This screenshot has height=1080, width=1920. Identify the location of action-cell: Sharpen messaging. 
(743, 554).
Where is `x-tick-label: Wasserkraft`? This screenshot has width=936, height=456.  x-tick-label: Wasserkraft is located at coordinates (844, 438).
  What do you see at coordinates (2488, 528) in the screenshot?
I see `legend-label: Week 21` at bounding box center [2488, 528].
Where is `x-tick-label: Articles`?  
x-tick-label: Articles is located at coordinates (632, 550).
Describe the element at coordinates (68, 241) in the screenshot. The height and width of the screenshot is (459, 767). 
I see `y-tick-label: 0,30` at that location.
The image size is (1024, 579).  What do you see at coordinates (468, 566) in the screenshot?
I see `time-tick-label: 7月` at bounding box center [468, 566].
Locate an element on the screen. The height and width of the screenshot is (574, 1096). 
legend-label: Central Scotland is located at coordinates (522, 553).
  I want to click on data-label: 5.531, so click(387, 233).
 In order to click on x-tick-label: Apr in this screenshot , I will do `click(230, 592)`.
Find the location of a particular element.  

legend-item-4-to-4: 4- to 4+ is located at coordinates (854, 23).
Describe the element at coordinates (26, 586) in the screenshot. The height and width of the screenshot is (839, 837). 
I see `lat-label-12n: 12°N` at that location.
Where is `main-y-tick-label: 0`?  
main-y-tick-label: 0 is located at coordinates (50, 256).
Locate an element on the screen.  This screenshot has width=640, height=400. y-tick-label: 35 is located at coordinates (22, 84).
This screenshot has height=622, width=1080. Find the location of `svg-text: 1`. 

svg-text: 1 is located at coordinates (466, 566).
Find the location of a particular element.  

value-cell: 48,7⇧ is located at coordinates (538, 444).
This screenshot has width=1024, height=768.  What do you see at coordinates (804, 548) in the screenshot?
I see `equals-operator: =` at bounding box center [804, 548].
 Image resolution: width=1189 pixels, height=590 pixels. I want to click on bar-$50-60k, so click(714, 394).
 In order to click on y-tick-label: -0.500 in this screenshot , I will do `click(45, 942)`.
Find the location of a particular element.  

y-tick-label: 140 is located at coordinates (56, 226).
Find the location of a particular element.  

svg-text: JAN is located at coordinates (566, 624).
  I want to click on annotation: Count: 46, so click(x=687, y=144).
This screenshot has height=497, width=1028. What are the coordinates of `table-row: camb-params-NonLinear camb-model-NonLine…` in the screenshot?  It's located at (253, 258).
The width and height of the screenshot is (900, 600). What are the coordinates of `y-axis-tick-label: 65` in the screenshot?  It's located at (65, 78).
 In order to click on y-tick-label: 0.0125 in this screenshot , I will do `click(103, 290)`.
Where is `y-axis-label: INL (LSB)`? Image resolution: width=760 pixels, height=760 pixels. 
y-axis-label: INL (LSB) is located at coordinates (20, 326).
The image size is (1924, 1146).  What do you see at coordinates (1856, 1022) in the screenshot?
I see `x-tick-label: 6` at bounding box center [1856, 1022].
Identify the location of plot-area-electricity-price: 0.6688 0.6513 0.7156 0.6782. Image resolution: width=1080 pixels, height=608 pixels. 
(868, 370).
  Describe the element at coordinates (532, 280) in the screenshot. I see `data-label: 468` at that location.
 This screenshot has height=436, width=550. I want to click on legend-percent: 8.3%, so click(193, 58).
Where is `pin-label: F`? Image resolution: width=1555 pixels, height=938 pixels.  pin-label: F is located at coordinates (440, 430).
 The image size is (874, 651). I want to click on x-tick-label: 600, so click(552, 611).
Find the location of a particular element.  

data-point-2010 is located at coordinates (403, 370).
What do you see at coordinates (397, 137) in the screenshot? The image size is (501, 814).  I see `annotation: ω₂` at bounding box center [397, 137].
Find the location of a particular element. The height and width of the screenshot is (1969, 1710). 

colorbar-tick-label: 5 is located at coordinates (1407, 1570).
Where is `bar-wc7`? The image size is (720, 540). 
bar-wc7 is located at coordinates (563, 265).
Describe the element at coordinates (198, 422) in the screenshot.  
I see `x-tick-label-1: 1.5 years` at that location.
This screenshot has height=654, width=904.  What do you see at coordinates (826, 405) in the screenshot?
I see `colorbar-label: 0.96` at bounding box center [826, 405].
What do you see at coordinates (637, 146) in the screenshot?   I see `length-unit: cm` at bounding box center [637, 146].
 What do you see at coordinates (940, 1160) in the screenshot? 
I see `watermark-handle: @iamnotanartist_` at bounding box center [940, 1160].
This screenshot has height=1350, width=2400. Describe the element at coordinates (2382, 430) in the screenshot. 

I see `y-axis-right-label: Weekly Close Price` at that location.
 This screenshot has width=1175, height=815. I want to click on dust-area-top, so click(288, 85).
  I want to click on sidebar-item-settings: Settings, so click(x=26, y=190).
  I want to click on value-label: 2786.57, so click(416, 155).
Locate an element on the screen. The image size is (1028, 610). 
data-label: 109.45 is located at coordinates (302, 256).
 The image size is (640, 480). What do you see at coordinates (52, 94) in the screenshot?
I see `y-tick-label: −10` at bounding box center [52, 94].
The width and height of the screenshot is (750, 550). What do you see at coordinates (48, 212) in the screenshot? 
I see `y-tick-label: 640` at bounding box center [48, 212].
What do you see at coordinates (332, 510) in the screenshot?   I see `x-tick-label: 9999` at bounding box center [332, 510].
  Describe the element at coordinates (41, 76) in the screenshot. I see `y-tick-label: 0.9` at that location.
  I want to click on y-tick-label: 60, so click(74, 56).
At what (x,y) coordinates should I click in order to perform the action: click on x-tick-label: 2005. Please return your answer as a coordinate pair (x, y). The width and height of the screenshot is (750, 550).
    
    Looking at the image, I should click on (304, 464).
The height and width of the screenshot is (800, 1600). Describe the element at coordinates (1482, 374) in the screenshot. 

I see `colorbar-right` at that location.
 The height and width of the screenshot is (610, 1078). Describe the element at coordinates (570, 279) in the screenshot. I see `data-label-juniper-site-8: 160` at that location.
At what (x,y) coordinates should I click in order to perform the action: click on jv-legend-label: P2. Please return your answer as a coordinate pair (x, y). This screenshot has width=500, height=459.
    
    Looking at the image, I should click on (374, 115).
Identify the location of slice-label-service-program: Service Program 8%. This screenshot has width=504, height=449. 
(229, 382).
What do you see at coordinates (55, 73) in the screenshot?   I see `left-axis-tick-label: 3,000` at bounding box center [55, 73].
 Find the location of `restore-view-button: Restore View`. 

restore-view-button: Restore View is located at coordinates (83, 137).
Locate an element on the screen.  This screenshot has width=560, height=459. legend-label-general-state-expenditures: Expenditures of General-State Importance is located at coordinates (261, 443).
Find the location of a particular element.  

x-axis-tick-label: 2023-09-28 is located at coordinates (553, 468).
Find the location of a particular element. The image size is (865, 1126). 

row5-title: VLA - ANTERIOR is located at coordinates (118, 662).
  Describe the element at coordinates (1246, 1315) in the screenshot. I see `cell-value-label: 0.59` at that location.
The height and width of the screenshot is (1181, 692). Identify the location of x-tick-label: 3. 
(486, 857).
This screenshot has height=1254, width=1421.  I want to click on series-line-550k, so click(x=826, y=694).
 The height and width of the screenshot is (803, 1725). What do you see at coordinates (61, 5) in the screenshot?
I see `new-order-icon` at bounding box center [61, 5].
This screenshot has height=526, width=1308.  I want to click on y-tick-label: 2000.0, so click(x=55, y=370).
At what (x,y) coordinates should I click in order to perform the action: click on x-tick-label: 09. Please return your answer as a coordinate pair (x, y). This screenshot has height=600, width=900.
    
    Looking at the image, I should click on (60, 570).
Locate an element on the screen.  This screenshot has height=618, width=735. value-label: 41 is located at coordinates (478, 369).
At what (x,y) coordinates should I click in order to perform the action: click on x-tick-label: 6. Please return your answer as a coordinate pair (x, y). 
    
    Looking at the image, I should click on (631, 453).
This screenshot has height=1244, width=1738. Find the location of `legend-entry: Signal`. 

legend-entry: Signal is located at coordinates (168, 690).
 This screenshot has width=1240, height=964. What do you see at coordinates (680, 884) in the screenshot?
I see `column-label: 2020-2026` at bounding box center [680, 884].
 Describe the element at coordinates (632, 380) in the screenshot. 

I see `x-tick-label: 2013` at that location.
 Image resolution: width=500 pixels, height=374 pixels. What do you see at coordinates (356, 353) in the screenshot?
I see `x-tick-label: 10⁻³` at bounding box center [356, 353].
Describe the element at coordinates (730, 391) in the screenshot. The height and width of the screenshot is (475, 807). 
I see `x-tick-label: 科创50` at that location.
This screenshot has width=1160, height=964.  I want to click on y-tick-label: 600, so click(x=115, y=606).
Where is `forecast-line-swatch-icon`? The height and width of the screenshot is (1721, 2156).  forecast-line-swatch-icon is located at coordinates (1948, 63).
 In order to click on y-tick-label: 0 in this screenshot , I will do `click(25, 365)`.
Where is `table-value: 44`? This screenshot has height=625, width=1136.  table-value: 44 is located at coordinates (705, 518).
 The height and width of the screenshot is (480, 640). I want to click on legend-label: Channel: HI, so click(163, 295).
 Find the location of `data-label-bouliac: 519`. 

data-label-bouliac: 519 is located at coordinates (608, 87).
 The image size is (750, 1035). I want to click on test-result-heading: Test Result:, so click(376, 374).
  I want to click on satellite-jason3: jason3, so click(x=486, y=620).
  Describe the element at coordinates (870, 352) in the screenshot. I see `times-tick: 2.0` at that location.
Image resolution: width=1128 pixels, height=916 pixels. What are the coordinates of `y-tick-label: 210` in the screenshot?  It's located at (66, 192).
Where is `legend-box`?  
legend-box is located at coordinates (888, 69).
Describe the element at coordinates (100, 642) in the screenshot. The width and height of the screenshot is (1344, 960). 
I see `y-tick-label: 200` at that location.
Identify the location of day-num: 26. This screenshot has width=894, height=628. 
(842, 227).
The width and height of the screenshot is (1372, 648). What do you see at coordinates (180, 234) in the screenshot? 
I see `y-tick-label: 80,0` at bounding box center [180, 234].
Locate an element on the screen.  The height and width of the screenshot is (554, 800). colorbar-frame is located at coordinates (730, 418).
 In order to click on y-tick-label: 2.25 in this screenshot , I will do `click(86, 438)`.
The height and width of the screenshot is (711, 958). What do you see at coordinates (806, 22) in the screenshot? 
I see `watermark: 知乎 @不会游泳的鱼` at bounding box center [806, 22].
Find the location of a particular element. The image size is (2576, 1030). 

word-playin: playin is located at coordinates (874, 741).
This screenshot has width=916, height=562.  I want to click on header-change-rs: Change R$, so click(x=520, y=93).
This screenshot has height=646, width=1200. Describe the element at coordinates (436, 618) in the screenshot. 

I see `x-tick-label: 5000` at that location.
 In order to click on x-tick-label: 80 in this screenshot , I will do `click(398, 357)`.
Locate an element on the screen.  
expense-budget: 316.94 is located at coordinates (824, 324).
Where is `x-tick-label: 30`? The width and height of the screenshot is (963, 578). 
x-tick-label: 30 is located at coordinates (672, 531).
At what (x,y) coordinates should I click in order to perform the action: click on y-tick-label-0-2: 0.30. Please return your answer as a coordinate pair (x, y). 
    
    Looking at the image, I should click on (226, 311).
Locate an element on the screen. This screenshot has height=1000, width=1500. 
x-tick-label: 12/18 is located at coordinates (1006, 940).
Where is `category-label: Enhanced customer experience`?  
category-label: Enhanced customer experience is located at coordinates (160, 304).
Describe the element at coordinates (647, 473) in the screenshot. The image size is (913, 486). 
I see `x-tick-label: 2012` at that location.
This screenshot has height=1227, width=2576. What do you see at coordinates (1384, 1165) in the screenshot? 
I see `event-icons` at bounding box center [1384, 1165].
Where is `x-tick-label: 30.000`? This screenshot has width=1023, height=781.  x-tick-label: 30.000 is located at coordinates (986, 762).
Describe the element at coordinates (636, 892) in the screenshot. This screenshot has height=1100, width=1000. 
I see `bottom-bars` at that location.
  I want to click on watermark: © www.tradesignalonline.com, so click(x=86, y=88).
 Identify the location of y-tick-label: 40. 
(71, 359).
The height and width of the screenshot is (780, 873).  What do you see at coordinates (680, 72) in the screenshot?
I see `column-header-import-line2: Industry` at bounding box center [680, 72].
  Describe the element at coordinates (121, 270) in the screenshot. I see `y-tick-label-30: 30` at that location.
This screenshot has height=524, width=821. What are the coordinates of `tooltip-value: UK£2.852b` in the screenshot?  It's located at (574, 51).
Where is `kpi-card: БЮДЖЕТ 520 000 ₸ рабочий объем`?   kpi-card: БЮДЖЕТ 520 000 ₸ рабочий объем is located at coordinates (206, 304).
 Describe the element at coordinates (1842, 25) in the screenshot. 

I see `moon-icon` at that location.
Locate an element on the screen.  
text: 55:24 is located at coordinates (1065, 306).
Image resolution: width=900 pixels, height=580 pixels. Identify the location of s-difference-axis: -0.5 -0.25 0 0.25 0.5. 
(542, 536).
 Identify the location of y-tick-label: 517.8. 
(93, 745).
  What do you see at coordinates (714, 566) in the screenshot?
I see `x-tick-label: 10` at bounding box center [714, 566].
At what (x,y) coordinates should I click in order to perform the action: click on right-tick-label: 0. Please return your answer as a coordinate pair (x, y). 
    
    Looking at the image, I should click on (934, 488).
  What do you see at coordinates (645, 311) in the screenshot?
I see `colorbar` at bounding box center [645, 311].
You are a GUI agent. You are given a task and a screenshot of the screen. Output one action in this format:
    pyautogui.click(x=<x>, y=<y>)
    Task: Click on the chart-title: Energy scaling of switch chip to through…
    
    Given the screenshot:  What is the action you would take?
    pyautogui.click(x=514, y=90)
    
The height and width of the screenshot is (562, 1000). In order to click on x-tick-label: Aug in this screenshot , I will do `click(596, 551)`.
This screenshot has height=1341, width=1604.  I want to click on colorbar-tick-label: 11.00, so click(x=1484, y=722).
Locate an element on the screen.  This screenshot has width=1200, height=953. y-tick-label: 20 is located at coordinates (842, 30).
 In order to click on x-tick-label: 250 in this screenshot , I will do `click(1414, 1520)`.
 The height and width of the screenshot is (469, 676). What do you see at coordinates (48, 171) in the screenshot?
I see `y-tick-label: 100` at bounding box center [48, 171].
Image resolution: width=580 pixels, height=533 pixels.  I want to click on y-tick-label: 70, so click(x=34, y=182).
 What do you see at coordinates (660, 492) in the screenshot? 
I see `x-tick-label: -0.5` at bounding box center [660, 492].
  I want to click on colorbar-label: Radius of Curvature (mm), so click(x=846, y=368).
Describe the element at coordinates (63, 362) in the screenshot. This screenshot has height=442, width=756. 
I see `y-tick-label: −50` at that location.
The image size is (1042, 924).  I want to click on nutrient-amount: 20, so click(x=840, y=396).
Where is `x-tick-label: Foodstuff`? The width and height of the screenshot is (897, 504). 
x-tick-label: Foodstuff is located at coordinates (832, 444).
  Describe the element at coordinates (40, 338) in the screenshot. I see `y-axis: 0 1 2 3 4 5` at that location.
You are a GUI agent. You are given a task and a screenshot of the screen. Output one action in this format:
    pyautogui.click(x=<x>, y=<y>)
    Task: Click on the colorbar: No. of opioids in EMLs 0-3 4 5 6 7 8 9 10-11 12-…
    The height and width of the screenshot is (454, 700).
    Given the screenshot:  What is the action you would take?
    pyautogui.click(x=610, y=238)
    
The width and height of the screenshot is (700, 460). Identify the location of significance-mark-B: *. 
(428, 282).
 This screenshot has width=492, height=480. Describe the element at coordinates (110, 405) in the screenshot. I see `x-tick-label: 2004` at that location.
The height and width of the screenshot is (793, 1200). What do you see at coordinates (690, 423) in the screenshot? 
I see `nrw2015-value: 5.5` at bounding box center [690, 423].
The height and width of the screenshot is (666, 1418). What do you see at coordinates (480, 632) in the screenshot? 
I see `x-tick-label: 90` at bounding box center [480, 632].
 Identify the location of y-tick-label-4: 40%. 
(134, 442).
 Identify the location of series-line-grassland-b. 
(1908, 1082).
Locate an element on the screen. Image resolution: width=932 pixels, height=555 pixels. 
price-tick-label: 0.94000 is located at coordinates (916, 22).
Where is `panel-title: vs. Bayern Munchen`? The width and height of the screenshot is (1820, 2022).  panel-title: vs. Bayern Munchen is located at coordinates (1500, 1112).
+++++
Assignment
Return each line of the items above that contains the string "customer", copied in full.

Written response
Where is `category-label: Enhanced customer experience`?  
category-label: Enhanced customer experience is located at coordinates (160, 304).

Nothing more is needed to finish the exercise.